The 74 Million—a news site funded by charter supporters and billionaires—reports that Rep. Hakeem Jeffries will downplay his support for charter schools now that he is Minority Leader of House Democrats. Charters have lost ground among Democrats, and Jeffries wants to unite the party. Importantly, he doesn’t want to alienate the teachers’ unions, which are an important part of the Democratic Party’s base.

Most Democratic members of Congress realized that charters were a step towards vouchers, and that both were deeply embedded in the Trump MAGA agenda.

For a time, during the Obama years, Obama and his Secretary of Education Arne Duncan sold charters as a “progressive” idea that would nurture innovation. After thirty years, the charter claims dimmed. Too many scandals, too little innovation. Too many charter chains making profits or paying outlandish salaries. Too many charters that opened and closed within three years. Too many charters that believed harsh discipline was “innovative.”

The charter lobby considered Hakeem Jeffries one of its best friends, but that was before Trump chose Betsy DeVos as Secretary of Education. She was an outspoken friend of School choice, including charter schools. In recent years, red states have embraced charters and vouchers in their frenzy to privatize public schools and transfer public funding to private organizations.

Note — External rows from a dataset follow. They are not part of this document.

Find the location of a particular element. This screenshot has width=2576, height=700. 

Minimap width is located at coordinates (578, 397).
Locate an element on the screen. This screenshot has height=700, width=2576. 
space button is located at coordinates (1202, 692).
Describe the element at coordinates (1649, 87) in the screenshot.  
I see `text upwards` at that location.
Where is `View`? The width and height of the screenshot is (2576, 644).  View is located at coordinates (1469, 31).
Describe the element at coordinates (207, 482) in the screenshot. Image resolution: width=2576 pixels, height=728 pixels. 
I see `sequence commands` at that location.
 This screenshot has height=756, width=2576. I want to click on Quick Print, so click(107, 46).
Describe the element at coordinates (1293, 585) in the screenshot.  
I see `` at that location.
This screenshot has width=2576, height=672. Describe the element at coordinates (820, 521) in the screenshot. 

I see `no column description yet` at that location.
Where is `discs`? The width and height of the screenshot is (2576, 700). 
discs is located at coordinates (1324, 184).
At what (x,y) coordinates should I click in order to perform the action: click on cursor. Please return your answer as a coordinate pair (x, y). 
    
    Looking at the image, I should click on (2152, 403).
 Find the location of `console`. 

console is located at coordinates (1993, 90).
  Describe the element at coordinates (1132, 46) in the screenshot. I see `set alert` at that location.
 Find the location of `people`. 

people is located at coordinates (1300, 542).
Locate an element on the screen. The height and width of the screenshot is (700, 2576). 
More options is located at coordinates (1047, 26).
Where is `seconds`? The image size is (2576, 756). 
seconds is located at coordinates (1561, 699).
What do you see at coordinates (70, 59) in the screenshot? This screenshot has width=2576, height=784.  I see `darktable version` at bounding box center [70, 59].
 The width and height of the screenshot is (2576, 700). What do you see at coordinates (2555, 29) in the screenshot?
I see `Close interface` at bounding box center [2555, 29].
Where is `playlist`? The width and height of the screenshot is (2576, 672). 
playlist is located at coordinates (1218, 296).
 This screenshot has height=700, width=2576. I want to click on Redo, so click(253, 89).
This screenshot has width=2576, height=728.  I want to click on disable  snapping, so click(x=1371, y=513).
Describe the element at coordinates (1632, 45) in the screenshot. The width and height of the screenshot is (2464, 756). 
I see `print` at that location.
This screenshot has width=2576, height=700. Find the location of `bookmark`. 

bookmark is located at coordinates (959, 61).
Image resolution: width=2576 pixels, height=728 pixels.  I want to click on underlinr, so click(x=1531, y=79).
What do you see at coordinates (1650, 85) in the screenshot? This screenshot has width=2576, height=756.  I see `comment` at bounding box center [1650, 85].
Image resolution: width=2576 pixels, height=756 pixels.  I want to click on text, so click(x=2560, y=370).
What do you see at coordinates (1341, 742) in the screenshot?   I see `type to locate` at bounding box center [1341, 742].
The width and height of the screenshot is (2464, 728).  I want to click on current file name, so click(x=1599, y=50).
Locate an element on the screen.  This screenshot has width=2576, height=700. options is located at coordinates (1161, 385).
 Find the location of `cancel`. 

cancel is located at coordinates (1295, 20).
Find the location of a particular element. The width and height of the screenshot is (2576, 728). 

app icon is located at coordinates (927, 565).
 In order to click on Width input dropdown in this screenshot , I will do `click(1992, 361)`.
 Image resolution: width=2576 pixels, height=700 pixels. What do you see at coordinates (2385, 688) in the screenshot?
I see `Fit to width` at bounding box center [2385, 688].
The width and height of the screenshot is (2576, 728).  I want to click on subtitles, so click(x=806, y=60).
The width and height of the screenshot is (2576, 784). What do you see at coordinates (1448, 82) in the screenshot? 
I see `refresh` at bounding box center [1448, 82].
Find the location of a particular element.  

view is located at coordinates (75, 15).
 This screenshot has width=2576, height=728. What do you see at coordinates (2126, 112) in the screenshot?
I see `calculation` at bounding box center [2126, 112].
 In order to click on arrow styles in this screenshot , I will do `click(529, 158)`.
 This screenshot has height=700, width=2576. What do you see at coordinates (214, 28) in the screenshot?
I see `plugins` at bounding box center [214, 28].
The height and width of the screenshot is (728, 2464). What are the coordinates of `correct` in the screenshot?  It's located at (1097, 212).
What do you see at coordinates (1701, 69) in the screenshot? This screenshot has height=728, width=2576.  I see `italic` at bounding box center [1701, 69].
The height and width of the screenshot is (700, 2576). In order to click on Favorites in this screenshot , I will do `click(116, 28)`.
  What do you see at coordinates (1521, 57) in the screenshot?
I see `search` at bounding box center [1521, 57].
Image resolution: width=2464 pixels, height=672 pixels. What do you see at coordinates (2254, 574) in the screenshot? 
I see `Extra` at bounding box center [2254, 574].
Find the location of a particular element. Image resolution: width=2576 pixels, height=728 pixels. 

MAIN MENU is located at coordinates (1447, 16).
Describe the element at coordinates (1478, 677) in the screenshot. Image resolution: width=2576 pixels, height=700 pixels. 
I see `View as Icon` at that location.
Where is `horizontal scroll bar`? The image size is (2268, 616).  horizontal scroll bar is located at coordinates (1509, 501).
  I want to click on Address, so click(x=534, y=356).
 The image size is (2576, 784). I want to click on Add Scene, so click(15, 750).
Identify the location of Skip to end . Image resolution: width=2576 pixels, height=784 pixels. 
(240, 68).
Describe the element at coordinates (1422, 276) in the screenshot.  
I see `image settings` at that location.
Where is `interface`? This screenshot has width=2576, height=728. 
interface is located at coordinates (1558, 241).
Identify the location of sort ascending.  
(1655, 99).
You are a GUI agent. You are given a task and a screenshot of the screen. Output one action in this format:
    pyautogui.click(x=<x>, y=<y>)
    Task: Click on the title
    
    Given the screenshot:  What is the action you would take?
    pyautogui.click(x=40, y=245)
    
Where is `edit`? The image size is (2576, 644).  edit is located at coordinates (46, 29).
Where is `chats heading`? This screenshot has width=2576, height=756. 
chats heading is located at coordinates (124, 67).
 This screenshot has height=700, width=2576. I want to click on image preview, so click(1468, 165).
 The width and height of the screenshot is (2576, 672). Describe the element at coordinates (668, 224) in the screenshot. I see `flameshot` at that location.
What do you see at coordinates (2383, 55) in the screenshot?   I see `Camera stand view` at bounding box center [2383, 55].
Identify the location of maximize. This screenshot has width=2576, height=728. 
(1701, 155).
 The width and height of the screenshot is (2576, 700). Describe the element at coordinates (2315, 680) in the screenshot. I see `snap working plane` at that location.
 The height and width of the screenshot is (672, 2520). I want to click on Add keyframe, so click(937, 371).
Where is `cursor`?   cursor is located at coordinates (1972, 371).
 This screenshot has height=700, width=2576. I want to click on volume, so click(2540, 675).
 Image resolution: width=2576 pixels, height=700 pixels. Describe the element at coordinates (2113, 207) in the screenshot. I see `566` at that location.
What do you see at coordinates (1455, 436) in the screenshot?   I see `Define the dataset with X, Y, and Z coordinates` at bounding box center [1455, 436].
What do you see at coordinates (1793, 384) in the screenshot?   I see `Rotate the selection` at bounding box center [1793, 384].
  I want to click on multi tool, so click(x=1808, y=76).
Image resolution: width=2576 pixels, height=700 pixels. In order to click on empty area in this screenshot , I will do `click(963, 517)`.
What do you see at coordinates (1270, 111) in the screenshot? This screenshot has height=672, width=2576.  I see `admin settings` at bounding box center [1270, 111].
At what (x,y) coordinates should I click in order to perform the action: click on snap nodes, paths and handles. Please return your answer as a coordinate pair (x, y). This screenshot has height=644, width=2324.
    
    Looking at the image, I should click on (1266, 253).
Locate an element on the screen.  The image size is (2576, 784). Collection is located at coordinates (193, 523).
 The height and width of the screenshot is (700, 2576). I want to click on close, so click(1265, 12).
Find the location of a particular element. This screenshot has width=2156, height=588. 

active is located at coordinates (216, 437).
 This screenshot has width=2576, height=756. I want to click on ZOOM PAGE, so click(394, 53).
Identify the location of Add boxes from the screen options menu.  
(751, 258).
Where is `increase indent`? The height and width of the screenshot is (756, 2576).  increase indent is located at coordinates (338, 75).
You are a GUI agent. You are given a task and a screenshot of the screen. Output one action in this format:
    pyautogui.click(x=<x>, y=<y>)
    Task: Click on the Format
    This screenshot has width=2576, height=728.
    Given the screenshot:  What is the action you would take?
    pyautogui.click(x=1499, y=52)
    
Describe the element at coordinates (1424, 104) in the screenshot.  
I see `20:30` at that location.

Now, it’s clear to most Democrats that Republicans own the issue of charters and vouchers, not Democrats.

When Biden’s Secretary of Education Miguel Cardona proposed modest rules to clean up the federal Charter Schools Program, which hands out $440 million a year to start new charter schools, the charter lobby made wild claims about how any accountability would irreparably harm new charters, but Democrats didn’t go along. The usual charter supporters in the Senate—Booker, Bennett, and Feinstein—complained about the new rules, but when the Senate voted on a motion to overturn them, not a single Democrat voted for the motion.

Today, the strongest allies of charter schools in Congress are conservative Republicans, like Virginia Foxx (NC), chair of the House Education Committee.